Let $Λ$ be the von-Mangoldt function. then What is the estimate for the sum $\sum_{1\leq x\leq n}\Lambda(x)^{4}$?
Is this $\sum_{1\leq x\leq n}\Lambda(x)^{4}\sim n\log^3n$
also what can we say about this when $x\neq y$? $ \sum_{1\leq x, y\leq n}\Lambda(x)^{2}\cdot \Lambda(y)^{2}$?

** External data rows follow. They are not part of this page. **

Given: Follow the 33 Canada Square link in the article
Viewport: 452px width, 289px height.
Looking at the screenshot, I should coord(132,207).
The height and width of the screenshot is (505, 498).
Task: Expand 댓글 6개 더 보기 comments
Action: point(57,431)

Can any one help. I'm trying this for a long time
On
A simple way to get an asymptotic formula. We can use the Prime Number Theorem in the form $$\theta\left(x\right):=\sum_{p\leq x}\log\left(p\right)=x+O\left(\frac{x}{\log\left(x\right)}\right)$$ the trivial estimate $$\sum_{n\leq x}\Lambda\left(n\right)^{4}=\sum_{p\leq x}\log^{4}\left(p\right)+O\left(\sqrt{x}\log^{3}\left(x\right)\right)$$ and the Abel summation formula $$\sum_{p\leq x}\log^{4}\left(p\right)=\theta\left(x\right)\log^{3}\left(x\right)-3\int_{2}^{x}\theta\left(t\right)\frac{\log^{2}\left(t\right)}{t}dt$$ to obtain $$\sum_{n\leq x}\Lambda\left(n\right)^{4}=x\log^{3}\left(x\right)+O\left(x\log^{2}\left(x\right)\right).$$
$$\sum_{n\le x}\Lambda(n)^4 = \sum_{n\le x} \Lambda(n)\log^3 n +O(x^{1/2}\log^4 x)$$ From there you can use the PNT and a partial summation, obtaining $$\sum_{n\le x}\Lambda(n)^4 \sim \sum_{n\le x}\Lambda(n)\log^3 n\sim \sum_{n\le x}\log^3 n\sim x \log^3 x$$ The exact asymptotic is found from $$\sum_n\Lambda(n) n^{-s}\log^3 n=\frac{d^3}{ds^3}\frac{\zeta'(s)}{\zeta(s)}$$ Following the same method as in the PNT we obtain $$\sum_{n\le x} \Lambda(n) \log^3 n = Res((\frac{d^3}{ds^3}\frac{\zeta'(s)}{\zeta(s)} )\frac{x^s}{s},1)+O(x\log^{-k} x) = \sum_{m=1}^4 c_m x \frac{\log^{m-1} x}{(m-1)!} +O(x\log^{-k} x)$$ Where $c_m$ is the coefficient of $(s-1)^{-m}$ in the Laurent expansion of $(\frac{d^3}{ds^3}\frac{\zeta'(s)}{\zeta(s)} )\frac1s$.
Under the RH the error term can be improved to $O(x^{1/2+\epsilon})$.